- _PROVIDED DATA_:
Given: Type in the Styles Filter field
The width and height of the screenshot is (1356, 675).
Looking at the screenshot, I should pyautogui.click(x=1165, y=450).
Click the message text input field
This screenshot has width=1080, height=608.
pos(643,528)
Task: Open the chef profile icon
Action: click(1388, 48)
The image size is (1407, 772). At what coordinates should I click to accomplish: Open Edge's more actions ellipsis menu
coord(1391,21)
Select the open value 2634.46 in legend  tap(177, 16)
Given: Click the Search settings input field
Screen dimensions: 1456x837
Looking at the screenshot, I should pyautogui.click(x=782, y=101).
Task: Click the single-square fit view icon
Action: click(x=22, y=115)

- _REQUIRED ACTION_: Your task is to return, exactly and on their own, the lines from the one containing "Given: Click the Search settings input field" through the last line of the listing.

- _REPLY TO THE EXERCISE_:
Given: Click the Search settings input field
Screen dimensions: 1456x837
Looking at the screenshot, I should pyautogui.click(x=782, y=101).
Task: Click the single-square fit view icon
Action: click(x=22, y=115)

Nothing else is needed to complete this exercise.